Thunder: Superstitions and Folklore

…The speedy gleams the darkness swallow’d;
Loud, deep, and long the thunder bellow’d;
That night a child might understand
The devil had business on his hand.

from Tam O’ Shanter, by Robert Burns

Superstitions About Thunder

Thunder is usually a bad omen, as evidenced by the following sayings about thunder on the different days of the week:

If it Thunders on Sunday, the death of a great man will follow;
On Monday, the death of a woman is foretold;
On Tuesday in early summer, there will be a good harvest;
On Wednesday, the threat of war and the death of harlots;
On Thursday, an abundance of sheep and corn;
On Friday, a man of note will be murdered;
On Saturday, a great disaster is going to occur… pestilence and death.

An uneven number of thunder claps in quick succession will bring good luck.

Likewise, thunder from a clear sky foretells of good luck.

It is said that Thunder in February is followed by thunder on the same date in May.

Another superstition says that if it thunders in February, it will snow in May.

The number of times it thunders in January tells the number of frosts April will have.

If it thunders in December, there will be especially cold weather.

And likewise, when you hear thunder in the winter, it is a precursor to very cold weather.

The first thunder in spring is a sign that the winter is broken.

Likewise, the first thunder in spring wakes up the snakes.

It used to be believed that the ringing of bells could charm thunder away.

Making noise during a thunderstorm will cause bad luck. Playing music will bring extremely bad luck.

To prevent evil occurrences during a thunder storm, a candle should be lit and left to burn until the storm has passed.

If you have no candle, make the sign of the cross on your forehead or chest.

Strangely, dreaming of thunder or lightning is thought to be a good omen, foretelling good news from afar and an increase in wealth.

Thunder after a funeral means the spirit of the deceased has gone to Heaven.

A storm with thunder and lightning during a wedding ceremony foretells of bad luck for the couple.

Lightning and thunder will sour milk and cause eggs to rot.

Fish will refuse to bite when it’s thundering. However, many believe that it is best to fish for catfish while it’s thundering.

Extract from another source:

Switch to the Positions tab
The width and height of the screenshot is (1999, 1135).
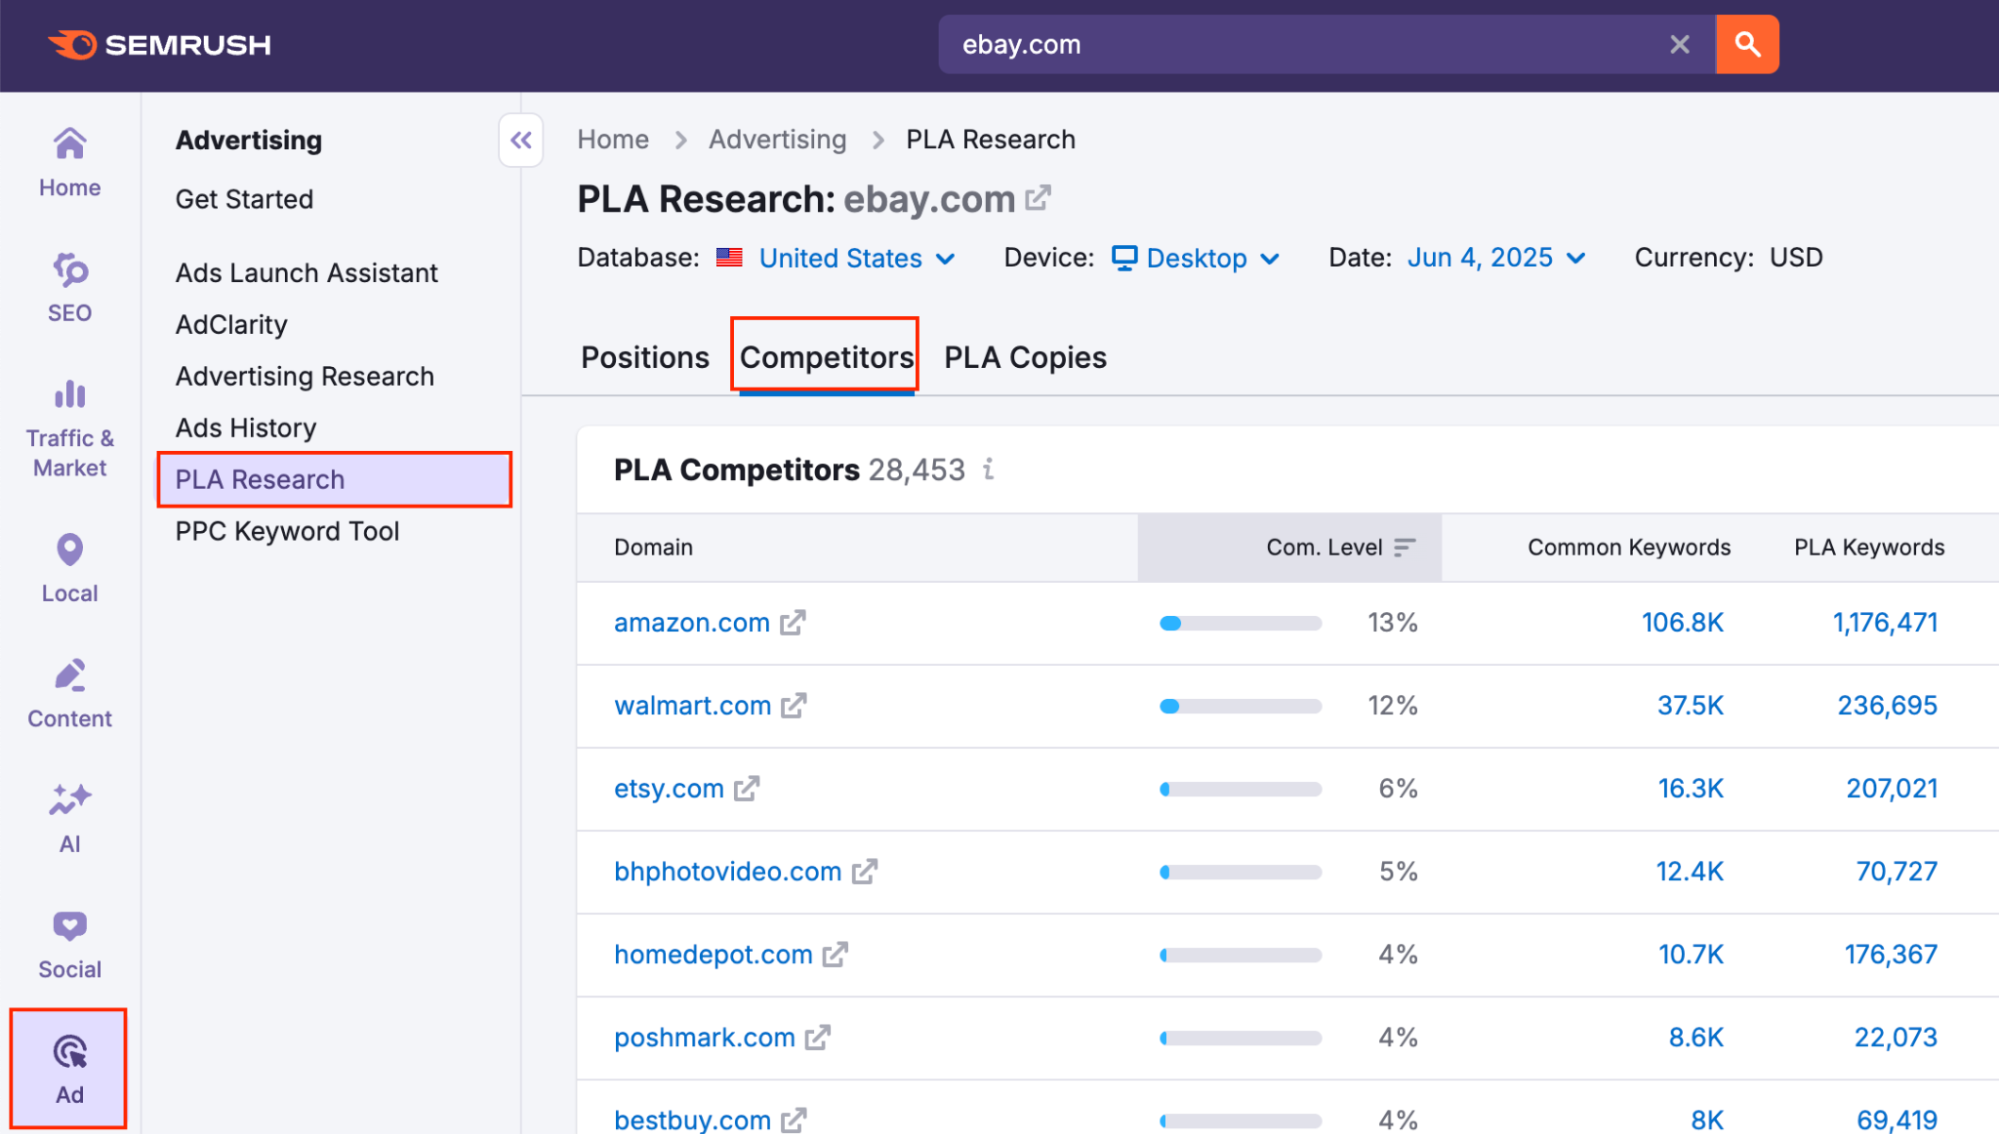tap(645, 357)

And finally, here’s an old superstition that is very counter-intuitive: “To have iron or steel about you during a thunder storm will bring good luck.” (Don’t try this at home)

thunder superstition and folklore

by Stephen Rayburn,

Thunder Folklore in Various Cultures

A belief popular in the middle ages was that a class of demons that inhabited the sky, “caused tempests, thunder, and lightning, rended asunder trees, burned down steeples and houses, struck men and beasts, showered stones, wool, and frogs from the skies; counterfeited in the clouds the battles of armies, raised whirlwinds, fires, and corrupted the air so as to spread disease.” A similar theory was put forth by Luther.

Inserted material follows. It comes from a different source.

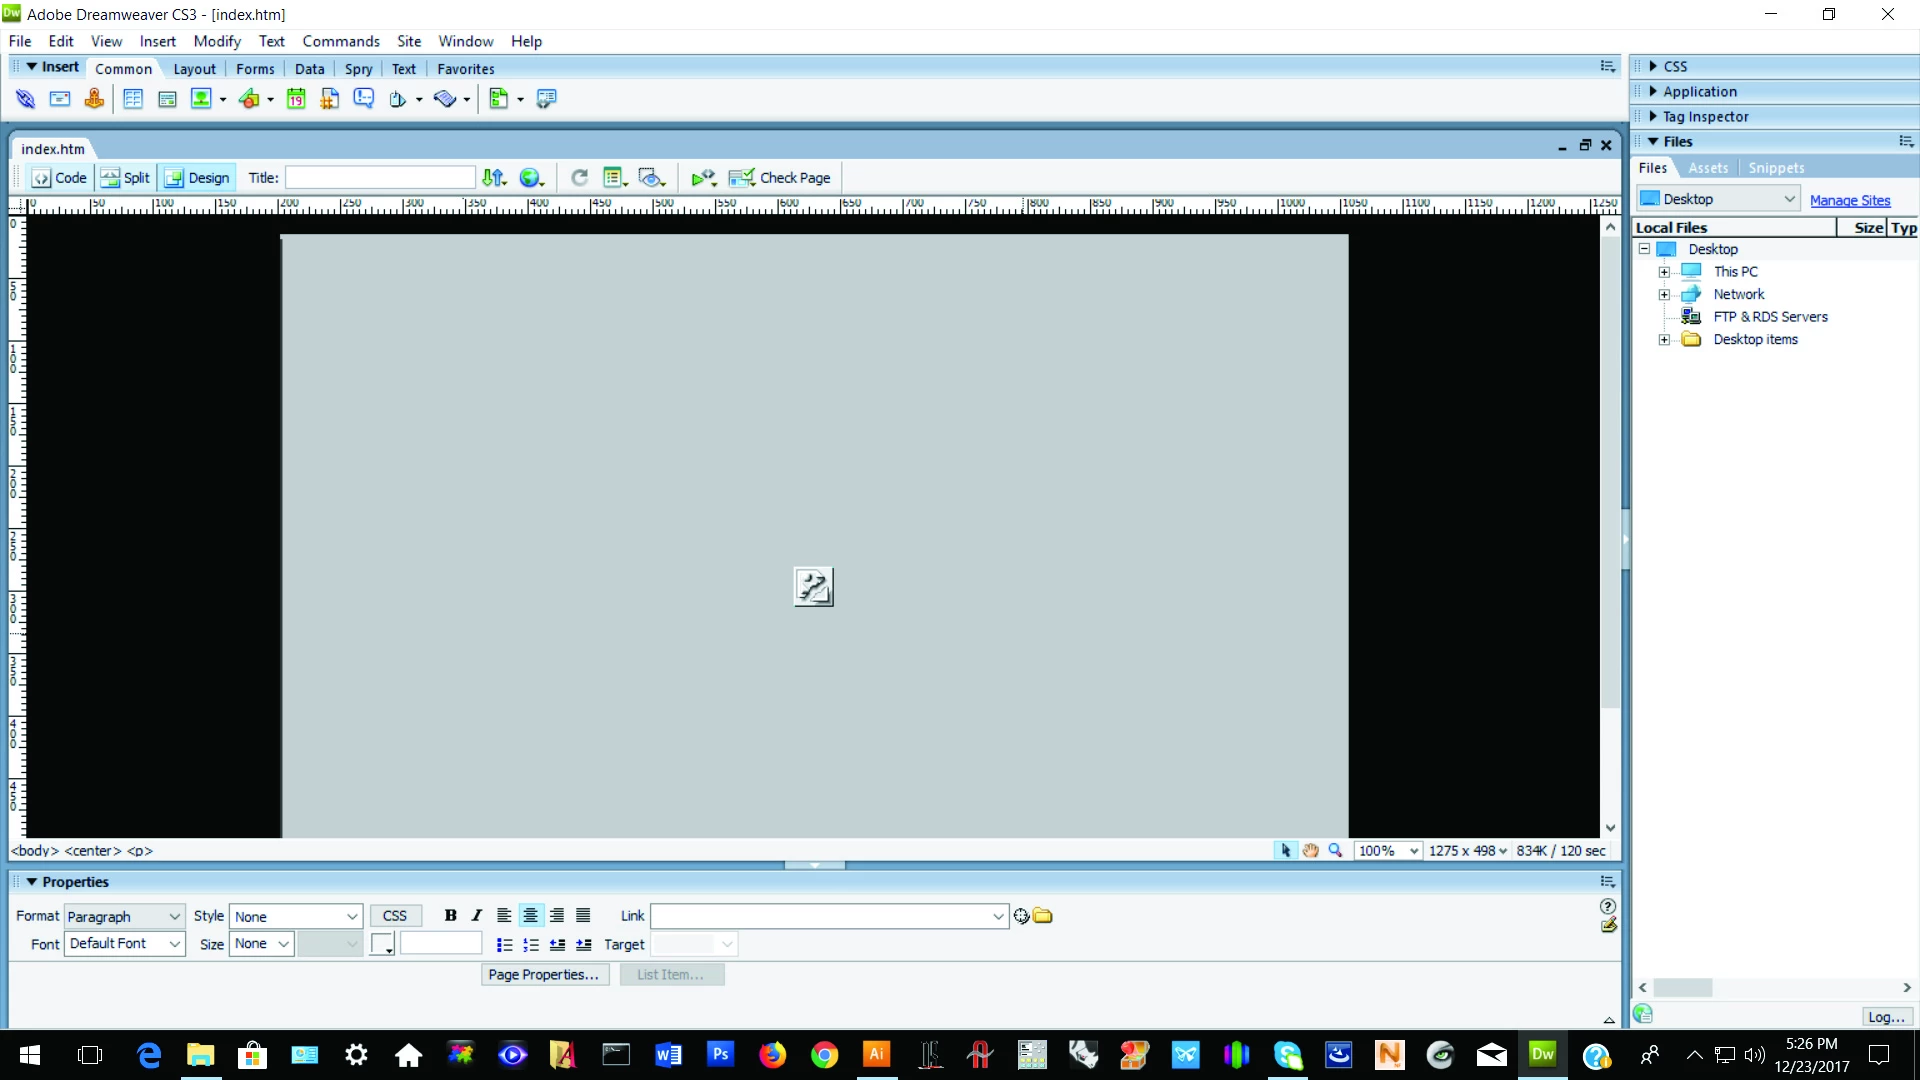Expand the This PC tree node
1920x1080 pixels.
(1664, 272)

Practitioners of the Darker Arts were wise to perform their ceremonies when thunder was raging, as it was thought that evil spirits were closer to the earth then than at any other time.

The Scandinavians had a superstition about thunderstorms involving Thor, the God of Thunder. The gathering dark clouds were supposedly Thor drawing his dark brows down. Lightning was Thor striking the earth and sky with his powerful hammer. And thunder was Thor riding his chariot over the mountain tops. Thor had dominion over the weather, and when he was angry or displeased, he caused thunder, lightning, and and severe storms of hail or rain.

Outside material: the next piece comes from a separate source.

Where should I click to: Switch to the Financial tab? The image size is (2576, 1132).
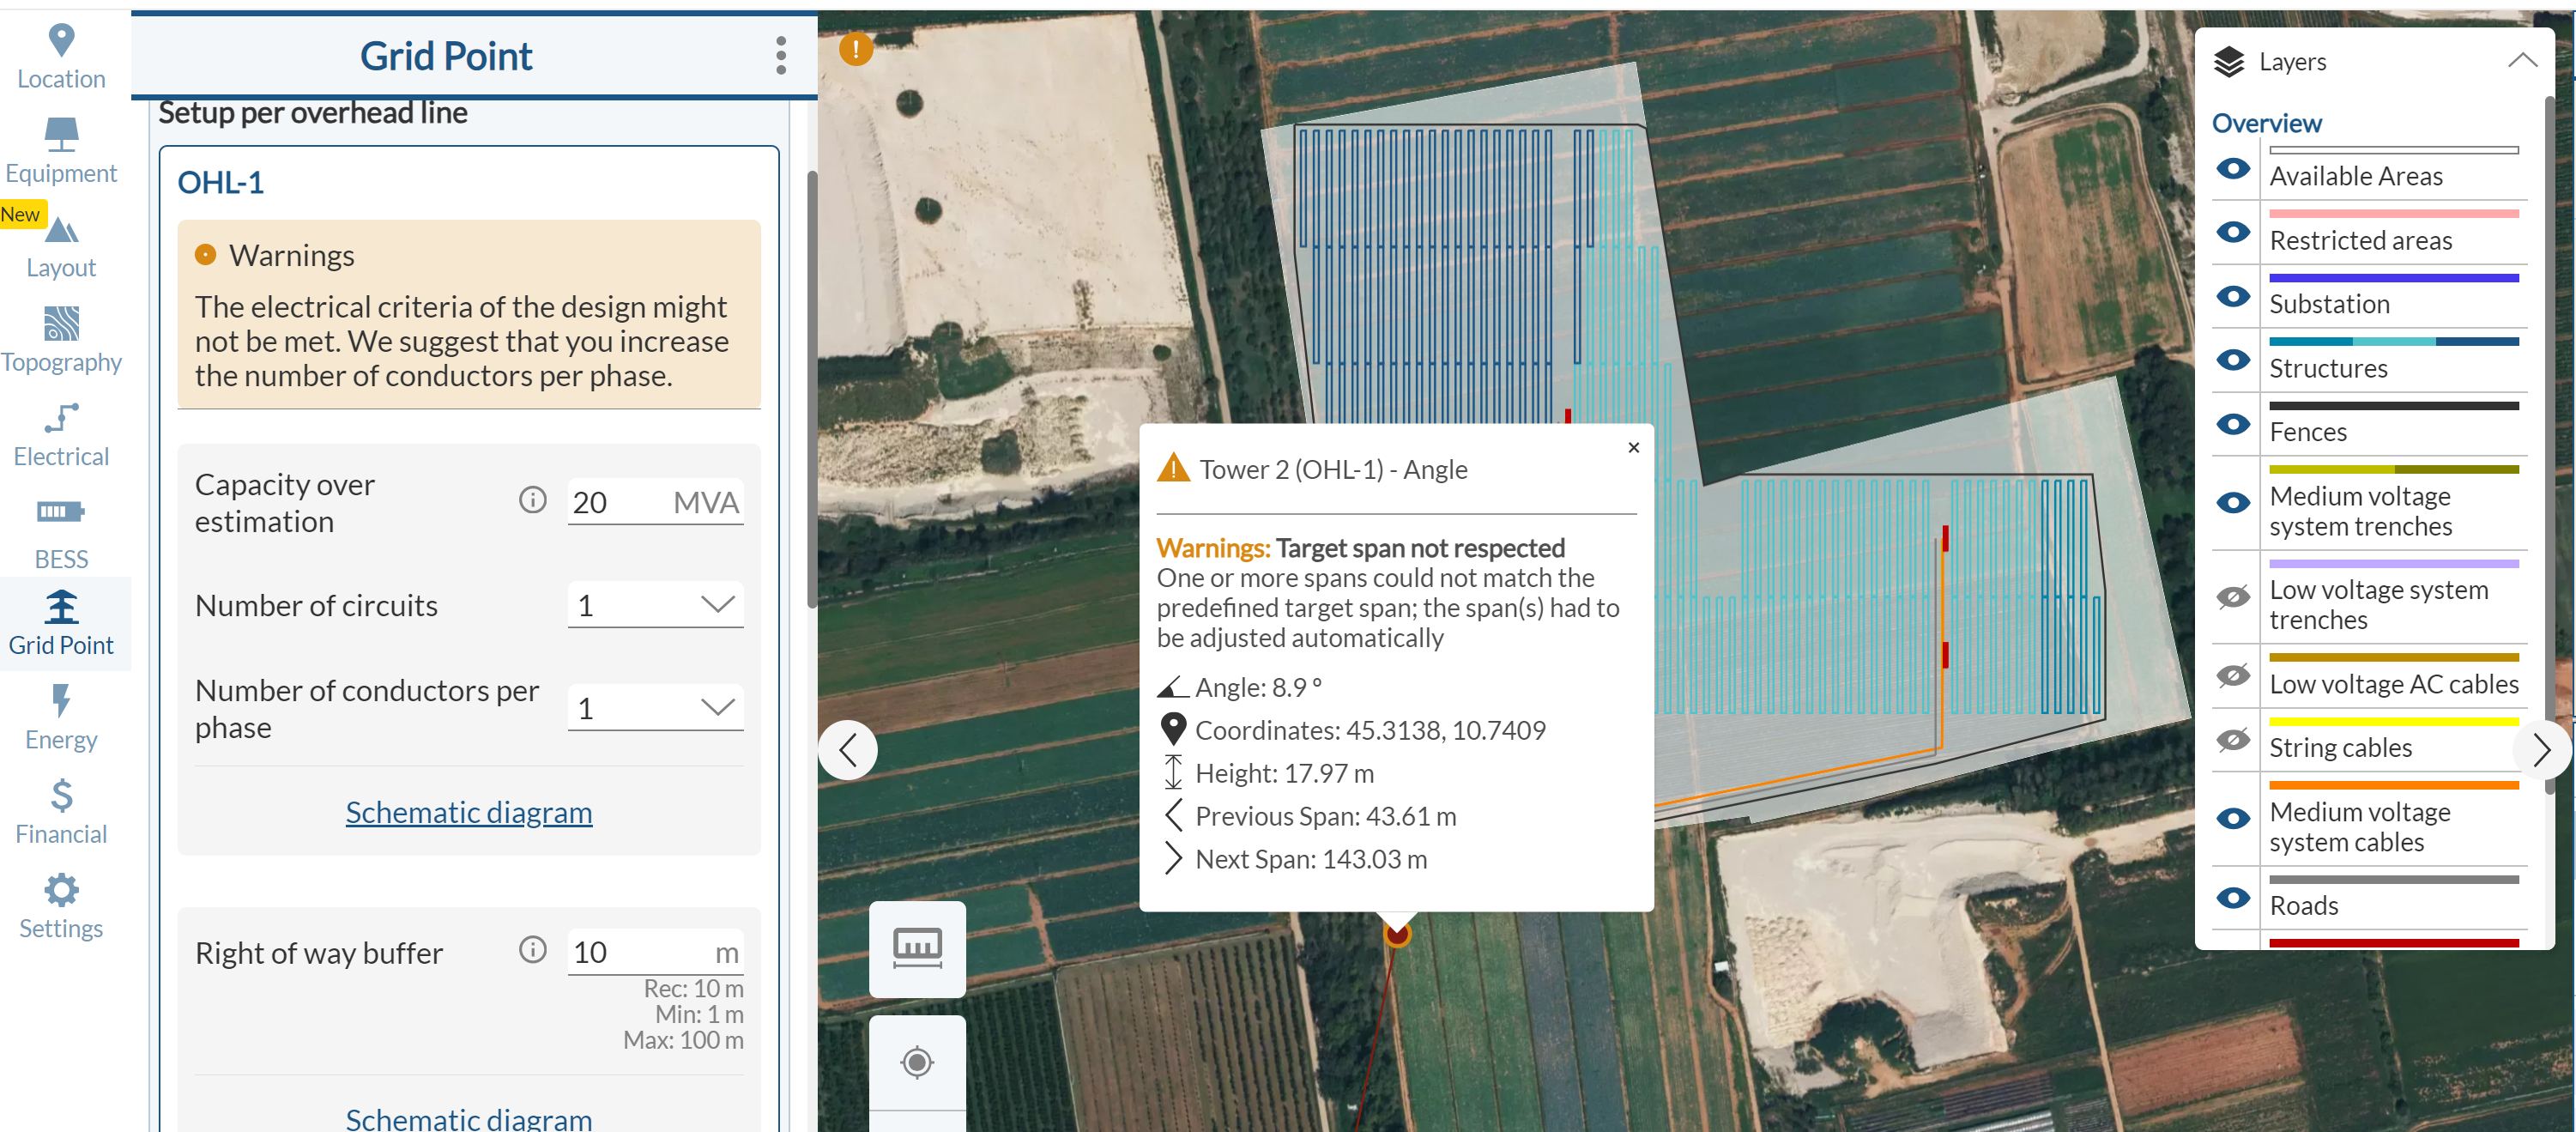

Romans believed that thunder heard to their left side was a good omen, though otherwise thunder was bad.

In India, “In the Telugu country, when a child is roused from sleep by a thunderclap, the mother, pressing it to her breast, murmurs, “Arjuna Sahadeva.” The invocation implies the idea that thunder is caused by the Mahabharata heroes, Arjuna and Sahadeva.” [1]

Hair cutting was taboo in many cultures. In the Namosi tribe in Fiji, hair-cutting was thought to cause thunder and lightning, and a sacrificial feast was prepared before the head of the tribe had his hair cut. African tribes believed in burying cut hair, so that witches could not use it to perform spells to produce thunderstorms. As a side note, it was thought that if a bird used cut hair to build a nest, it would cause the head that produced that hair to ache. [2]

Thunder and the Oak Tree

The idea of the oak tree as sacred was widespread among the cultures of Europe. Both the ancient Greeks and Italians associated the oak with Jupiter or Zeus, who ruled the sky, weather and thunder. The oak was the main holy tree of the ancient Germans as well, dedicated to Donar (or Thunar), their god of thunder. The Slavs held the oak as sacred as well, and the tree of their thunder-god, Perun.


[1] Omens and Superstitions of India, by Edgar Thurston, C.I.E.
[2] The Golden Bough, by Sir James George Frazer.